I've had it as far back as I can remember, since I was a little kid. It's actually gotten a bit worse. I rarely ate with my family. I also had trouble being around with a few of my friends. They never realized how much it bothered me since many people are affected somewhat by these sounds, but I go crazy! My dad never hit me and was/is a pretty good guy but like anybody else I do want to drop-kick him at times. My mom hit me but that was the norm in my generation. I'm pretty sure it has nothing to do with them. I started to think it might be symptoms of mild autism/Asperger's or high sensitivity issues (that afflict HSPs). The reason, I thought/think it might be related to Asperger's or HSP is both these conditions have major sensitivity issues (both sensory and emotional).

My psychiatrist read the literature as I downloaded and printed it for him. He said it sounded somewhat like an OCD-type behavior. I'm not convinced. I think it's primary sound/olfactory related and then generalizes to other senses (visual).


----------



## pumapunku (Oct 29, 2010)

i think i'm understanding it a little...

are you close with any of your parents?

why do you feel you want to drop-kick your dad? 

did he do anything to hurt you?

why do you feel that your mom hitting you was the norm? 

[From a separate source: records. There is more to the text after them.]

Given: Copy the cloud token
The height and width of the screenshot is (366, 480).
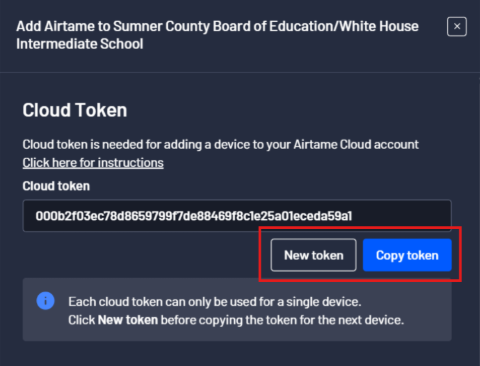Looking at the screenshot, I should (407, 255).
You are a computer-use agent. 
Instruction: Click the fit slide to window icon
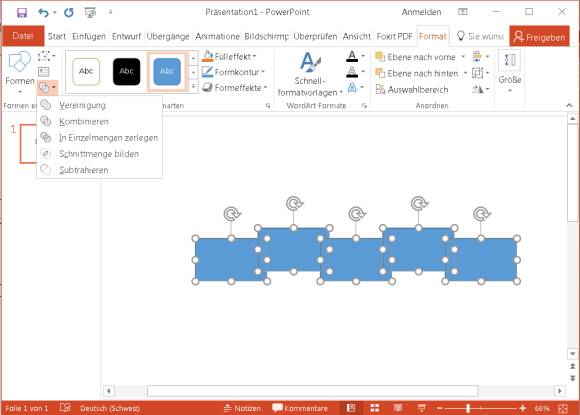(563, 408)
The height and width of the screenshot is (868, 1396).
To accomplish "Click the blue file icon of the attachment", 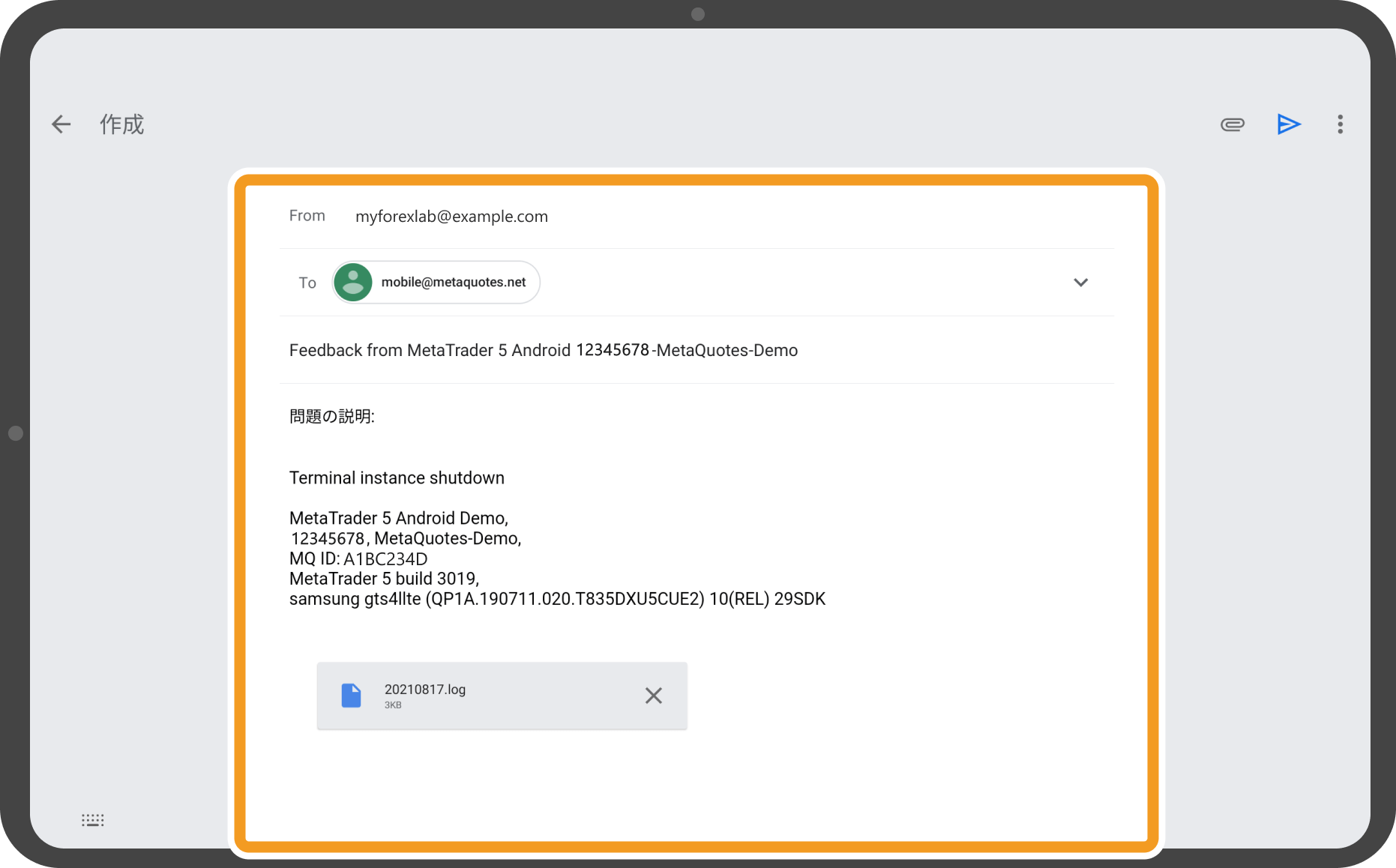I will [351, 696].
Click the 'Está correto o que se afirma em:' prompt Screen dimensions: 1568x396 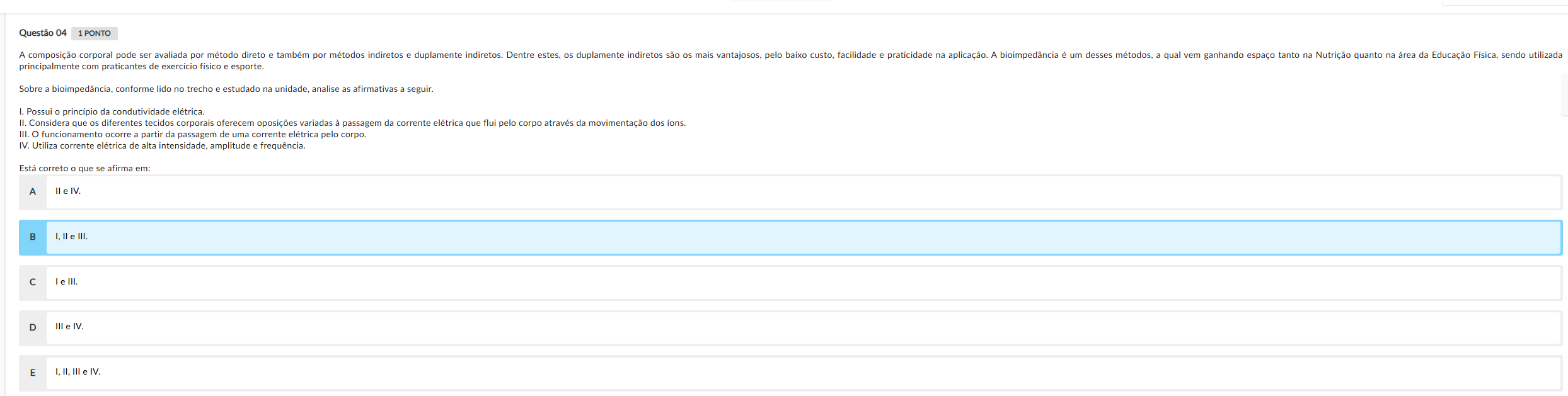85,169
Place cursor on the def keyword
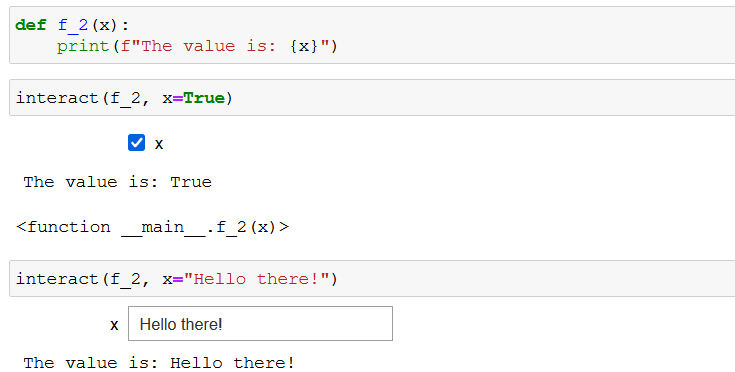 click(31, 25)
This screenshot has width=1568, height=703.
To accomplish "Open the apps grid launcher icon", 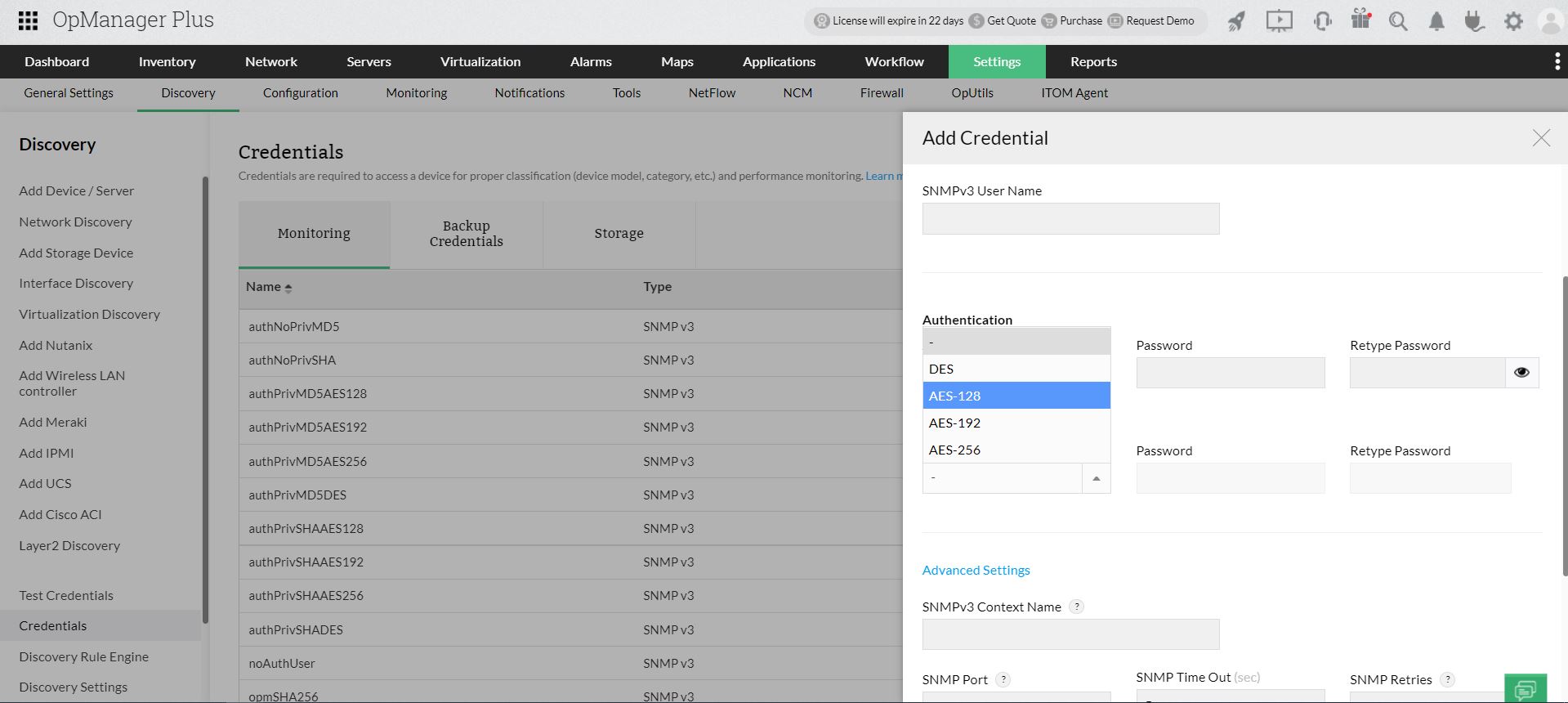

did you feel like you did something wrong enough to justify your mom hitting you?

if yes, what was it that you believe provoked your mom to hit you?

you can ignore me if you feel like it, i'm a curious person by nature... also, i don't know anything about aspergers.


----------



## xtina (Jan 3, 2010)

MY DAD HAS THIS SEVERELY. i think i have it too, but a very mild case, as well as a few other members of my family. my dad is the worst, though. when he was little, like 4 - 6 years old, he told my grandma "STOP BREATHING!!" he also poured chili pepper down my uncle's throat when he was sleeping because he was snoring - they shared a room growing up. he was always highly irritated at meal times (and still is). my aunt and uncle both went through a phase where didn't like eating around people because my dad gets so enraged at sounds of chewing and swallowing, scraping and clinking of utensils, etc. for the first 10 years of my life when i lived with my parents, he BLEW UP at any slight noise (especially eating), yet he is the NOISIEST of all! living with him was like walking on eggshells, especially when he had been drinking. he also would punish me about food sometimes - i would get whipped if i didn't finish my entire meal, and sometimes he wouldn't let me have dinner if i was "bad". i buried all of those emotions for years, and i guess the start of my social anxiety was when they finally surfaced. i get very, very anxious eating with people because in my head i'm telling myself to do everything as quietly as possible. i also have certain patterns in which i eat most types of food, and i know it's borderline OCD and it makes me paranoid when i do it around people. i'm sure my father's own irritability is part of, if not all, of the cause of this. there are many other things that grate on his nerves, but i think eating noises are the worst for him.
sorry this is so long...just thought i'd contribute my experience.


----------



## Kon (Oct 21, 2010)

pumapunku said:


> i think i'm understanding it a little...
> 
> >are you close with any of your parents?
> Yes.
> ...


----------



## pumapunku (Oct 29, 2010)

aight man, i think i sort of see what's going on here.... 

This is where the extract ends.